■ **TASK INSTRUCTIONS**
Please reproduce every record, keeping each one exactly as written.

■ **RECORDS FOR PROCESSING**
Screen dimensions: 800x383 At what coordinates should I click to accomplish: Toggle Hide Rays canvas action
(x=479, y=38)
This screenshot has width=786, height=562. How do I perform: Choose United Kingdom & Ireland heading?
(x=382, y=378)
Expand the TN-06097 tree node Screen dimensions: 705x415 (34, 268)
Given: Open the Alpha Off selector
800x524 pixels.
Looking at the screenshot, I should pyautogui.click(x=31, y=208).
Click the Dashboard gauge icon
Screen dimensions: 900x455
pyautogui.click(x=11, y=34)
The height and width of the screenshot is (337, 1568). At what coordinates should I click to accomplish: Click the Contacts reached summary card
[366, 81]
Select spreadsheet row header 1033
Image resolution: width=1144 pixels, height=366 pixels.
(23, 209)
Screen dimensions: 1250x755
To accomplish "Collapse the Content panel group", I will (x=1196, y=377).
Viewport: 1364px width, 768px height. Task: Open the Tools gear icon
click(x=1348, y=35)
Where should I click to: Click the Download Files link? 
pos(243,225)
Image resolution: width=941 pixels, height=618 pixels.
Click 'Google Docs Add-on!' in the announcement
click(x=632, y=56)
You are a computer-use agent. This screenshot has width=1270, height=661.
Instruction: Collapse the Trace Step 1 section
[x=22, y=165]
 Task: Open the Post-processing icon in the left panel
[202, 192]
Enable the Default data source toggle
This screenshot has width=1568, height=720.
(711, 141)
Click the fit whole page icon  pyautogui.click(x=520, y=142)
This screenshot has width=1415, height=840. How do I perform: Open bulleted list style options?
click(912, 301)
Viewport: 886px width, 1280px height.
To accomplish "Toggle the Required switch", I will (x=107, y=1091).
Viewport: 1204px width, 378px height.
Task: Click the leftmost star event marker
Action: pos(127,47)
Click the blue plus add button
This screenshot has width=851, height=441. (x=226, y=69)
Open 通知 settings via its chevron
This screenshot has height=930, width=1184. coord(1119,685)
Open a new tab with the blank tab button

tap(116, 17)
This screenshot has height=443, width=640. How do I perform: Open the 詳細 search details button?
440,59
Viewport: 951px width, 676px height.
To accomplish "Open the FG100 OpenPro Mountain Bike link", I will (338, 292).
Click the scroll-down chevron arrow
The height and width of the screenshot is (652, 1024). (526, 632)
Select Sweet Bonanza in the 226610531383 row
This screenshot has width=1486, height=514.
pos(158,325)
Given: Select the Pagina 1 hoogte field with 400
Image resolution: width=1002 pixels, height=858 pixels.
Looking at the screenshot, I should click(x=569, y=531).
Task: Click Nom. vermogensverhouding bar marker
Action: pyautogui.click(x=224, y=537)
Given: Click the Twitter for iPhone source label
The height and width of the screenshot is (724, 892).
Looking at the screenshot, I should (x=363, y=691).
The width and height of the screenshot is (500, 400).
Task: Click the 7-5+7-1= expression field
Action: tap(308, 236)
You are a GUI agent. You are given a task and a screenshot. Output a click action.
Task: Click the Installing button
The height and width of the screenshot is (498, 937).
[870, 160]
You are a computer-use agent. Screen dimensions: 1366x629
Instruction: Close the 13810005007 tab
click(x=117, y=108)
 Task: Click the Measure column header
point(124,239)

■ **TASK RESULT**
Screen dimensions: 800x383 At what coordinates should I click to accomplish: Toggle Hide Rays canvas action
(x=479, y=38)
This screenshot has width=786, height=562. How do I perform: Choose United Kingdom & Ireland heading?
(x=382, y=378)
Expand the TN-06097 tree node Screen dimensions: 705x415 (34, 268)
Given: Open the Alpha Off selector
800x524 pixels.
Looking at the screenshot, I should pyautogui.click(x=31, y=208).
Click the Dashboard gauge icon
Screen dimensions: 900x455
pyautogui.click(x=11, y=34)
The height and width of the screenshot is (337, 1568). At what coordinates should I click to accomplish: Click the Contacts reached summary card
[366, 81]
Select spreadsheet row header 1033
Image resolution: width=1144 pixels, height=366 pixels.
(23, 209)
Screen dimensions: 1250x755
To accomplish "Collapse the Content panel group", I will (x=1196, y=377).
Viewport: 1364px width, 768px height. Task: Open the Tools gear icon
click(x=1348, y=35)
Where should I click to: Click the Download Files link? 
pos(243,225)
Image resolution: width=941 pixels, height=618 pixels.
Click 'Google Docs Add-on!' in the announcement
click(x=632, y=56)
You are a computer-use agent. This screenshot has width=1270, height=661.
Instruction: Collapse the Trace Step 1 section
[x=22, y=165]
 Task: Open the Post-processing icon in the left panel
[202, 192]
Enable the Default data source toggle
This screenshot has width=1568, height=720.
(711, 141)
Click the fit whole page icon  pyautogui.click(x=520, y=142)
This screenshot has width=1415, height=840. How do I perform: Open bulleted list style options?
click(912, 301)
Viewport: 886px width, 1280px height.
To accomplish "Toggle the Required switch", I will (x=107, y=1091).
Viewport: 1204px width, 378px height.
Task: Click the leftmost star event marker
Action: pos(127,47)
Click the blue plus add button
This screenshot has width=851, height=441. (x=226, y=69)
Open 通知 settings via its chevron
This screenshot has height=930, width=1184. coord(1119,685)
Open a new tab with the blank tab button

tap(116, 17)
This screenshot has height=443, width=640. How do I perform: Open the 詳細 search details button?
440,59
Viewport: 951px width, 676px height.
To accomplish "Open the FG100 OpenPro Mountain Bike link", I will (338, 292).
Click the scroll-down chevron arrow
The height and width of the screenshot is (652, 1024). (526, 632)
Select Sweet Bonanza in the 226610531383 row
This screenshot has width=1486, height=514.
pos(158,325)
Given: Select the Pagina 1 hoogte field with 400
Image resolution: width=1002 pixels, height=858 pixels.
Looking at the screenshot, I should click(x=569, y=531).
Task: Click Nom. vermogensverhouding bar marker
Action: pyautogui.click(x=224, y=537)
Given: Click the Twitter for iPhone source label
The height and width of the screenshot is (724, 892).
Looking at the screenshot, I should (x=363, y=691).
The width and height of the screenshot is (500, 400).
Task: Click the 7-5+7-1= expression field
Action: tap(308, 236)
You are a GUI agent. You are given a task and a screenshot. Output a click action.
Task: Click the Installing button
The height and width of the screenshot is (498, 937).
[870, 160]
You are a computer-use agent. Screen dimensions: 1366x629
Instruction: Close the 13810005007 tab
click(x=117, y=108)
 Task: Click the Measure column header
point(124,239)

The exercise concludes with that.